Set task
Please rewrite all of the material below, replacing each "Instruction" with "Goal" and leaving everything else unchanged.

Provided data
****
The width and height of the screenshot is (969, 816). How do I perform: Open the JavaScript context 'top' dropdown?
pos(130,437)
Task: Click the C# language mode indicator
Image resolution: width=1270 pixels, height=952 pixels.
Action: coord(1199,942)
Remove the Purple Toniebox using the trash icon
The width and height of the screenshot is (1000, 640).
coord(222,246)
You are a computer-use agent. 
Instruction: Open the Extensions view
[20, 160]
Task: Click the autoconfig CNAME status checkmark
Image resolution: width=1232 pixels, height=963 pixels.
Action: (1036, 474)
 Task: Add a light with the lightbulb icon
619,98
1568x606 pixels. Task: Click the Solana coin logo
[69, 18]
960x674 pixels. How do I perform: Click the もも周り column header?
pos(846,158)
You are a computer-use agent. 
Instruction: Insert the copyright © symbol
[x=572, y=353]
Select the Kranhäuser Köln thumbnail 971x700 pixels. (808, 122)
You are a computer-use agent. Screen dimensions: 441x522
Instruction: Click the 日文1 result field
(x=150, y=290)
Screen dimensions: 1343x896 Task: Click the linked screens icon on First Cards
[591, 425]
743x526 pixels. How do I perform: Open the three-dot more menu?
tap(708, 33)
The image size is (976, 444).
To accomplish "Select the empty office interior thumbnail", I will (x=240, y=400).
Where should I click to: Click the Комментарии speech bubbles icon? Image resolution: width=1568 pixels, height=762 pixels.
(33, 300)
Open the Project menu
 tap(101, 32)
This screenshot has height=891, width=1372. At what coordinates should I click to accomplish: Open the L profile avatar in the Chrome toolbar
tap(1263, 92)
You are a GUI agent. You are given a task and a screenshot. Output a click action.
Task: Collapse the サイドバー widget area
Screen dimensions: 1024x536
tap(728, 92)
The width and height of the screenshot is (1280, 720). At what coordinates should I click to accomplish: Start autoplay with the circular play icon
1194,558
****
Exercise result
The width and height of the screenshot is (969, 816). How do I perform: Open the JavaScript context 'top' dropdown?
pos(130,437)
Task: Click the C# language mode indicator
Image resolution: width=1270 pixels, height=952 pixels.
Action: coord(1199,942)
Remove the Purple Toniebox using the trash icon
The width and height of the screenshot is (1000, 640).
coord(222,246)
You are a computer-use agent. 
Goal: Open the Extensions view
[20, 160]
Task: Click the autoconfig CNAME status checkmark
Image resolution: width=1232 pixels, height=963 pixels.
Action: (1036, 474)
 Task: Add a light with the lightbulb icon
619,98
1568x606 pixels. Task: Click the Solana coin logo
[69, 18]
960x674 pixels. How do I perform: Click the もも周り column header?
pos(846,158)
You are a computer-use agent. 
Goal: Insert the copyright © symbol
[x=572, y=353]
Select the Kranhäuser Köln thumbnail 971x700 pixels. (808, 122)
You are a computer-use agent. Screen dimensions: 441x522
Goal: Click the 日文1 result field
(x=150, y=290)
Screen dimensions: 1343x896 Task: Click the linked screens icon on First Cards
[591, 425]
743x526 pixels. How do I perform: Open the three-dot more menu?
tap(708, 33)
The image size is (976, 444).
To accomplish "Select the empty office interior thumbnail", I will (x=240, y=400).
Where should I click to: Click the Комментарии speech bubbles icon? Image resolution: width=1568 pixels, height=762 pixels.
(33, 300)
Open the Project menu
 tap(101, 32)
This screenshot has height=891, width=1372. At what coordinates should I click to accomplish: Open the L profile avatar in the Chrome toolbar
tap(1263, 92)
You are a GUI agent. You are given a task and a screenshot. Output a click action.
Task: Collapse the サイドバー widget area
Screen dimensions: 1024x536
tap(728, 92)
The width and height of the screenshot is (1280, 720). At what coordinates should I click to accomplish: Start autoplay with the circular play icon
1194,558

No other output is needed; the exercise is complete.